Faudra s’y faire

Quatre jours condamné à errer entre la cuisine et le bureau, et les averses de neige par la fenêtre, et la silhouette gracile des chiens qui furètent dans le pré d’à-côté. N’y tenant plus, l’attelle fermement glissée autour de ma jambe gauche – faudrait pas que le genou plie -, je vais dehors, sur le chemin derrière chez nous. Il a neigé, un peu, pas grand chose, le vent est retombé, et me voilà boitant avec résolution, Iris, l’épagneule, me précédant – ravie, même si nous n’irons pas bien loin (la forêt lui manque-t-elle ? Et les montagnes ? Autant qu’à moi ou pas ? Les chiens voient le monde différemment, ils n’ont pas besoin de grands paysages, il suffit que ça bouge quelque part, dans les fourrés, à l’entrée des terriers ou dans les airs, pour que ça devienne intéressant.).

 

Lenteur et peine : je n’irai même pas jusqu’au bout du chemin. Il se met à neiger au retour. Je m’efforce de remettre en route quelques pensées. Mais c’est l’état de mon genou qui me vient à l’esprit et j’ai bien peur que ma voiture, une petite voiture qui passe partout, mais qui fait bien ses 23 ans d’âge, soit en fin de parcours : n’ai-je pas calé quatre fois cet après-midi en vérifiant si j’étais capable de la conduire avec ce membre récalcitrant.
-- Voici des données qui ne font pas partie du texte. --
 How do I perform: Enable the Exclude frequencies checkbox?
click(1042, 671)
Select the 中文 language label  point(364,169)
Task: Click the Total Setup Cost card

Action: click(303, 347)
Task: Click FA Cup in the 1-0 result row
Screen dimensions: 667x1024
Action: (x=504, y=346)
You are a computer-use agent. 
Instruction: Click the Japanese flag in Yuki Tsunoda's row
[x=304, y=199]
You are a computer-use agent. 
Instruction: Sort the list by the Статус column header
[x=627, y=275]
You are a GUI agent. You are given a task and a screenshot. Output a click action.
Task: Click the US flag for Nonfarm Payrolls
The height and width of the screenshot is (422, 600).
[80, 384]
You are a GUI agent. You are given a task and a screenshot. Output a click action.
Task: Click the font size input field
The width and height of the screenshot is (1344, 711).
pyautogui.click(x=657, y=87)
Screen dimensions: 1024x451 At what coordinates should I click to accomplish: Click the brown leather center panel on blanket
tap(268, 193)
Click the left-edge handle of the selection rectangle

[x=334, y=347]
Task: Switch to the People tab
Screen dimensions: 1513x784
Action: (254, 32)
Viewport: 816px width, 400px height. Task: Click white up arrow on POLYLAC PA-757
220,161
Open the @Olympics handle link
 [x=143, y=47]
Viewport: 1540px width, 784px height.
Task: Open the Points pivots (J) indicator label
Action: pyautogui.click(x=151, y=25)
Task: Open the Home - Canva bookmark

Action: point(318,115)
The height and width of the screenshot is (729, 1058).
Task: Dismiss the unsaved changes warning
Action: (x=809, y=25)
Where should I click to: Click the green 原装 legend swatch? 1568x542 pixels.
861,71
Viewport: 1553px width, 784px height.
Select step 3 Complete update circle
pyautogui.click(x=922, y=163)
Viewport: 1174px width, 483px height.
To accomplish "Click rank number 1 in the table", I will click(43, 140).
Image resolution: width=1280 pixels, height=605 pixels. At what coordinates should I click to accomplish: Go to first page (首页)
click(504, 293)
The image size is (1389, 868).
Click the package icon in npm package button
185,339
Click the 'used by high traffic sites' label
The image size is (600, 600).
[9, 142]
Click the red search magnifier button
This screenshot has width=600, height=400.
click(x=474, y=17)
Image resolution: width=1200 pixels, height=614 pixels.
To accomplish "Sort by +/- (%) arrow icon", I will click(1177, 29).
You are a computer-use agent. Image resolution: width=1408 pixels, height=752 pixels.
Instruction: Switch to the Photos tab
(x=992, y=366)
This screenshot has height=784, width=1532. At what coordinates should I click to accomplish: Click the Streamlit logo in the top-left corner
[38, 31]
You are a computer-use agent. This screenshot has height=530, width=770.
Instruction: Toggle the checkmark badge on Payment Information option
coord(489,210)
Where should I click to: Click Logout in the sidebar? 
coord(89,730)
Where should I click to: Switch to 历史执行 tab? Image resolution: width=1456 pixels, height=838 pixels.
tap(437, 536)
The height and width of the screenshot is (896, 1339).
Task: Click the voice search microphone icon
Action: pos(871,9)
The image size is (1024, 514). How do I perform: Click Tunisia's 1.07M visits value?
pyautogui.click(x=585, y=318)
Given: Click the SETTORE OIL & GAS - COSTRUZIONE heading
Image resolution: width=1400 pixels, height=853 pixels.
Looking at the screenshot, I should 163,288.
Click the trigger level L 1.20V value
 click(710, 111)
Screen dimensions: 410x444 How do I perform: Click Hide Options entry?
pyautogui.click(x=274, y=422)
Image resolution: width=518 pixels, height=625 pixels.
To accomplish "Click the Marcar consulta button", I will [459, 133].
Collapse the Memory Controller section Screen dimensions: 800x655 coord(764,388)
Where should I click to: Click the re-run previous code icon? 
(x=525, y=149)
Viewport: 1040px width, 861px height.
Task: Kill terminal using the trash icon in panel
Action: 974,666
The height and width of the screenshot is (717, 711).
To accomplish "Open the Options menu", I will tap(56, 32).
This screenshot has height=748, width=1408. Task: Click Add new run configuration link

Non décidément, tout part en vrille, c’est la panne générale.

 

De retour, on va faire des crêpes. Suis maigre comme un clou (rouillé). Mon compte en banque demeure plongé dans les profondeurs d’un découvert dont il me paraît impossible d’émerger. J’ai cherché certains livres dans ma bibliothèque tout à l’heure : en vain, je les ai prêtés sans doute, on aura oublié de me les rendre.

 

Cet après-midi, ne sachant que faire, j’étais à sec, incapable d’écrire une ligne, j’ai regardé la course cycliste les Strade Bianche (les chemins blancs, parce que l’itinéraire emprunte quelques collines pentues sur les hauteurs de Sienne, en Italie, striées d’étroites pistes de poussière blanche). Puis j’ai lu un peu. Ce retour d’hiver, moi qui d’habitude aime tellement la neige, lui vouerait presque un culte, me plombe, me paralyse. À cause de ce genou. La voiture qui ne veut plus. Le compte en banque à sec. Je me sens diminué comme ces chiens qu’on voit parfois aux abords des fermes, qui ont perdu une patte et vous regardent passer, désormais placides, puis s’en vont en clopinant, tête basse. Bon. Ça ne durera pas. Mais avec l’âge, faut pas s’attendre à des miracles pour l’avenir : j’en ai trop fait sans doute, ça se paye, on brûle et brûle et on se consume, ça peut pas durer éternellement. Faudra s’y faire.